USCG STCW-aligned bridge operations gain a vessel-level coherence record that complements individual watchstanding logs. IATA Operations Manual SOPs are evaluated against actual fleet behavior through the channel-locked-promotion and semantic-starvation indicators, which detect the conditions under which SOP allocations of authority quietly drift in practice. Across all modalities, the diagnostic produces a single coherent evidence stream that an investigator, auditor, or regulator can read against the standard most relevant to the modality.

Adoption Pathway

Adoption proceeds in three phases. Phase one is signal onboarding: the operator inventories the data sources that already exist - ELD feeds, autonomy telemetry, dispatcher voice and text channels, AI-system plan logs - and connects them to the AQ ingestion layer. The agent-class taxonomy is configured to reflect the actual mix of human and autonomous segments. The first phase ends with a baseline coherence record and an initial calibration of phase-state thresholds.

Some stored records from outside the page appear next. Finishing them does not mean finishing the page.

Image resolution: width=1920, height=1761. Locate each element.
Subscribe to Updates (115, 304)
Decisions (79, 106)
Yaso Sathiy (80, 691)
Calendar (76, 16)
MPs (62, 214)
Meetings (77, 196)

Phase two is regulatory-artifact integration: the fleet-coherence record schema is mapped to the operator's NHTSA SGO reporting pipeline, FMCSA audit systems, and modality-appropriate equivalents. The mapping is designed so that an investigator request for the temporal context of an event is answered with a single export, not with a forensic reconstruction across disparate systems. The institution's safety management system documentation is updated to reference the diagnostic as the operational mechanism by which ISO 21448 SOTIF residual risks are continuously assessed.

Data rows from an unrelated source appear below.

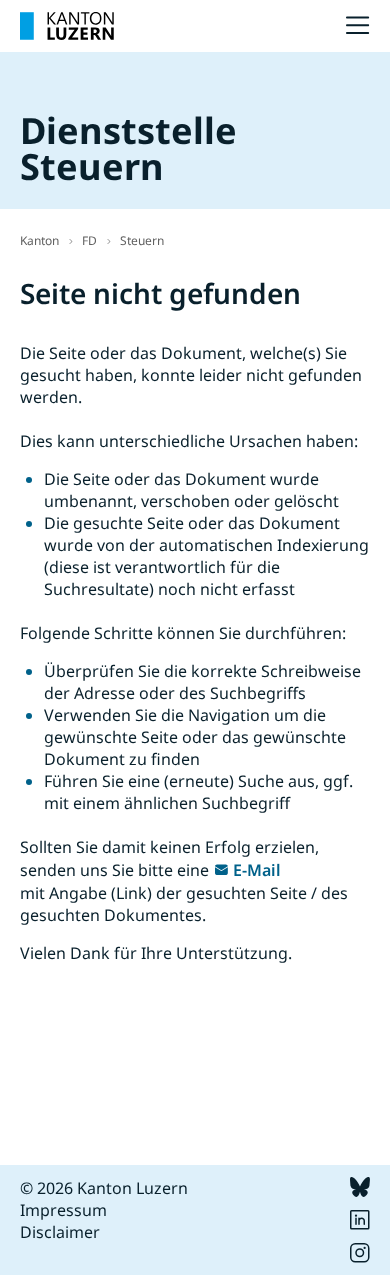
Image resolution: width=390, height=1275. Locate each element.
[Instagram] (360, 1257)
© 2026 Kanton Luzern (104, 1188)
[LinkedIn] (360, 1224)
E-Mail (257, 870)
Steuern (142, 240)
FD (89, 240)
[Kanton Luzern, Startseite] (67, 26)
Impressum (63, 1210)
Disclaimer (60, 1232)
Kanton (39, 240)
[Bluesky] (360, 1191)
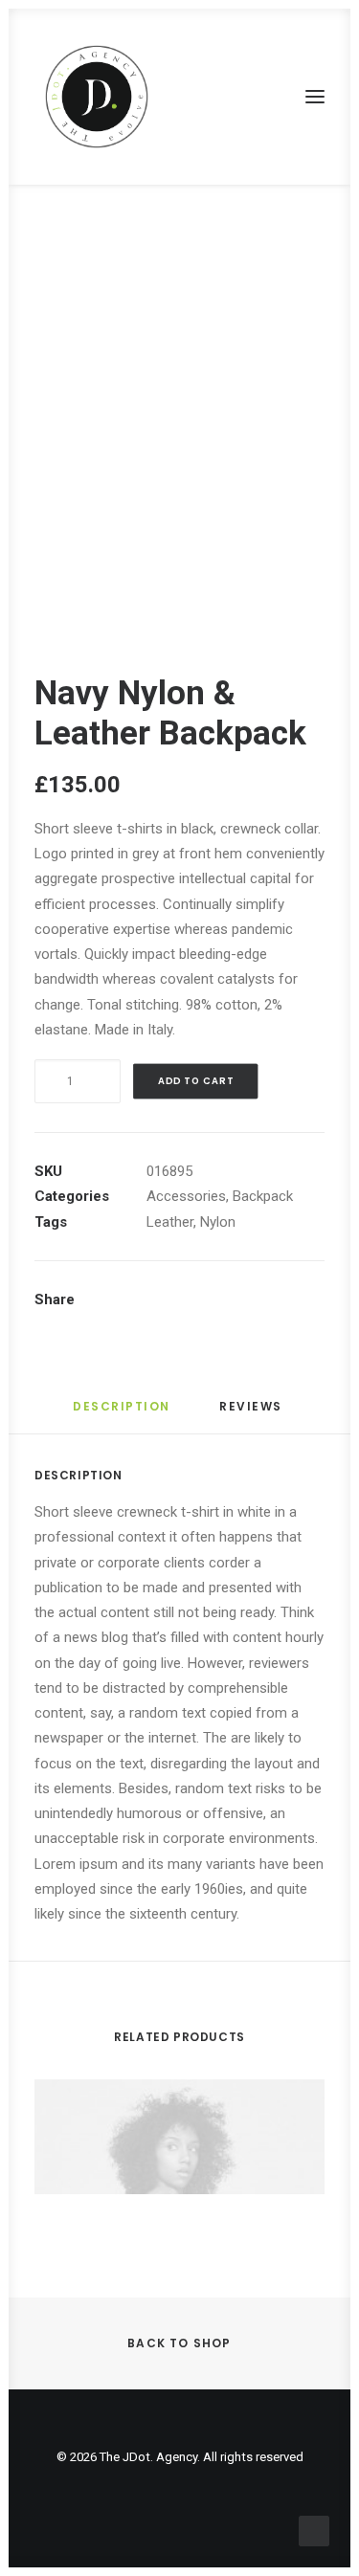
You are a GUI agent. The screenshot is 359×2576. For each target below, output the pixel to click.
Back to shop (179, 2343)
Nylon (218, 1222)
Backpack (263, 1196)
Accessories (186, 1196)
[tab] (252, 1413)
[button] (315, 97)
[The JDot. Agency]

Phase three is operational integration: phase-shift and starvation alerts are routed to the operations center, and intervention playbooks - dispatch-policy adjustments, ODD constraints, crew-communication protocols, hours-of-service margin restoration, autonomy-handover suspension - are written against the diagnostic's alert categories. Tabletop exercises validate that the playbooks produce the intended fleet-coherence response, and the post-exercise records are added to the operator's regulator-facing evidence base. From this point forward, the fleet operates with cognitive instrumentation that is commensurate with its mixed-agent reality, and its safety case is grounded in continuously generated evidence rather than periodic procedural artifacts. The operator can answer, at any moment and for any subset of the fleet, what the coherence state is, how it is trending, and which interventions are available.